WHITE CITY SUCCESS FOR WESTFIELD

The Australian shopping centre owner Westfield has reported that it has managed to almost entirely fill its new White City shopping mall in west London, despite the current gloomy retail environment. The group has reported a fall in first-half profits after the value of its US and UK investments dropped, but went on to say that it was bullish about the prospects for its shopping developments. The organisation's UK portfolio was 99 per cent leased at June 30.

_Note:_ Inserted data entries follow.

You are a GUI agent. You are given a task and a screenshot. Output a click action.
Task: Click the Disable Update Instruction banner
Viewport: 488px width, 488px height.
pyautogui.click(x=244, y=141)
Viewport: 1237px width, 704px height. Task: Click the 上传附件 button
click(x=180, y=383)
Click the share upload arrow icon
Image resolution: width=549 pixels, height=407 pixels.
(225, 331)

TNS DEFIANT IN THE FACE OF GFK PULL-OUT

Taylor Nelson Sofres TNS.L is remaining defiant against a hostile takeover bid by WPP Group (WPP.L), but it has provided an indication of the price its board would accept after WPP rival GfK withdrew from bidding from the company. Both GfK and TNS had planned a nil-premium merger which was disrupted when WPP launched its hostile bid in July. GfK said that it ended its pursuit of TNS after failing to raise enough funds to counter WPP. TNS chief executive David Lowden said that a fair takeover price for the company is around 325 pence per share, far above WPP's standing offer of 270 pence.

PADDY POWER STARTS TO FIND THE GOING TOUGH

Paddy Power has cut its full-year earnings forecast because of poor sporting results and tougher trading conditions in Ireland and the UK. The results are the first indication that bookmakers may not be immune to the current economic slowdown. Shares in the company fell six per cent to 15.15 euros, while shares in the group's counterparts, William Hill (WMH.L) and Ladbrokes (LAD.L) also fell, closing down four percent and three per cent respectively. Paddy Power said that it expects to make an operating profit of 60 million pounds for the year compared to previous guidance of 82 million euros.

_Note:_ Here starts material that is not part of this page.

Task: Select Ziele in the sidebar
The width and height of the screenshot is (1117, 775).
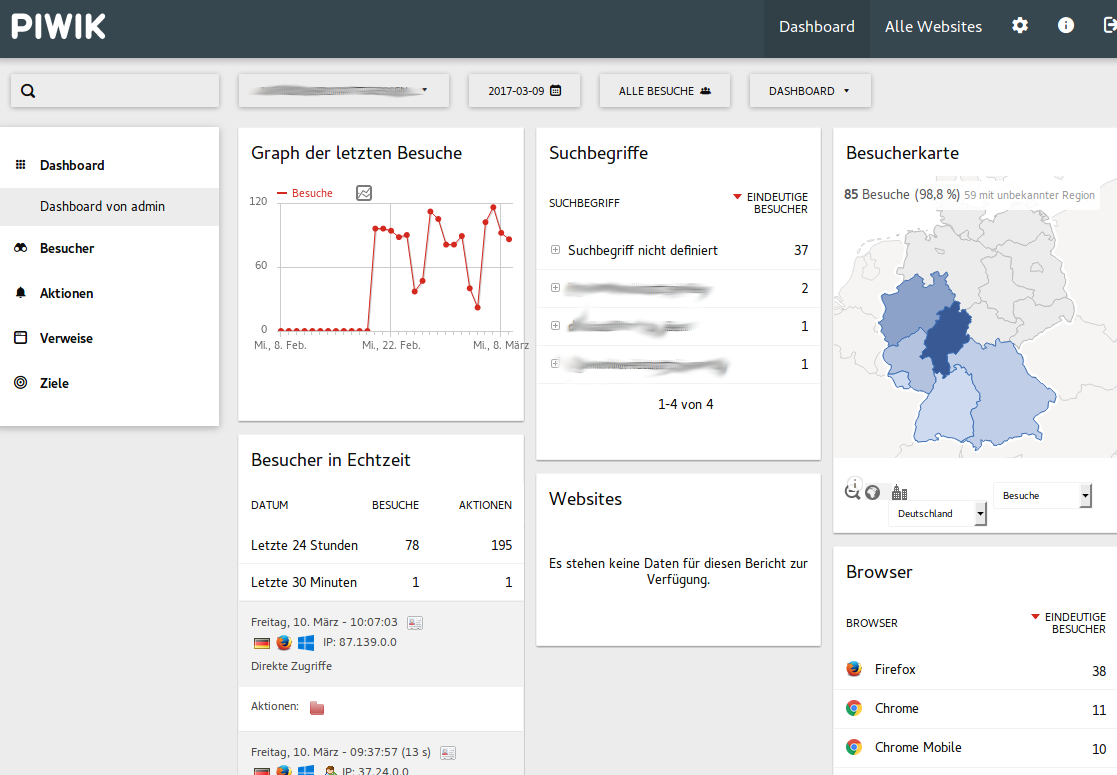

ASSETS RISE NINE PER CENT AT FUND MANAGER

Hargreaves Lansdown (HRGV.L) has announced a nine per cent increase in assets under administration in the year to June, despite the recent falls in global markets. Chief executive Peter Hargreaves said that the result was "nothing less then remarkable" given the impact of the credit crunch. However, he cautioned against excessive optimism for the coming year, warning that "people are unlikely to invest when they believe stocks will decline in value". The group reported that its pre-tax profits rose 24.2 million pounds to 60.9 million pounds, and promised a special dividend to shareholders.

SERCO TARGETS US WITH AGREED SI BID

Serco (SRP.L) has said that it is aiming to boost its US business via its largest acquisition to date, when it offers 230 million pounds for SI International. The Nasdaq-listed company has agreed a takeover at 32 dollars per share, 40 per cent above its closing price on Tuesday. Serco's chief executive Christopher Hyman has said that the deal will allow the UK company to exceed sales revenues of one billion dollars and will also allow it to compete for larger contracts in the US.